Robbin Kieft

Personal information
- Date of birth: 22 July 1987 (age 39)
- Place of birth: Turin, Italy
- Height: 1.87 m (6 ft 2 in)
- Position: Forward

Youth career
- 1993–1999: AFC
- 1999–2005: Ajax
- 2005–2006: Groningen

Senior career*
- Years: Team / Apps / (Gls)
- 2006–2007: Groningen / 3 / (0)
- 2007–2009: AFC
- 2009–2011: Buitenveldert
- 2012–2013: Hilversum

International career
- 2002: Netherlands U16 / 3 / (1)

= Robbin Kieft =

Dutch footballer (born 1987)

Robbin Kieft (born 22 July 1987) is a Dutch former professional footballer who played for Eredivisie club FC Groningen from 2005 to 2007. He is the son of former Netherlands international footballer Wim Kieft.
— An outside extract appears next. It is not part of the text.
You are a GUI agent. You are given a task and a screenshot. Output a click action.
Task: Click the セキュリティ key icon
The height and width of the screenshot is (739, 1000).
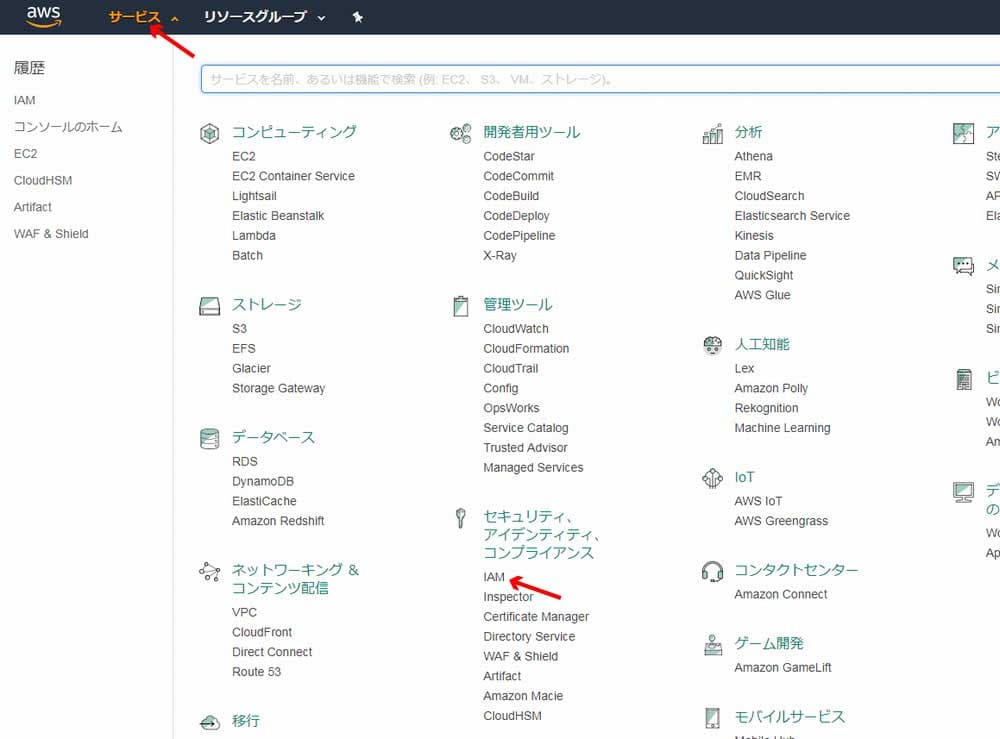click(460, 518)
Kieft gained three caps for the Netherlands under-16 side, in which he scored once.

==Career==
Born in Turin, Italy, while his father Wim Kieft played for Torino, Robbin Kieft played youth football for AFC and Ajax. He broke through to senior football as part of the Groningen team in the 2005–06 and 2006–07 seasons. As was the case with his father, he made his debut in a match against Sparta Rotterdam.

In July 2007 he trialled with ADO Den Haag but was unable to secure a contract. He then moved to amateur club AFC, where he had played youth football, but left "after a few months due to a disagreement".

In 2011, Kieft joined FC Hilversum from SC Buitenveldert.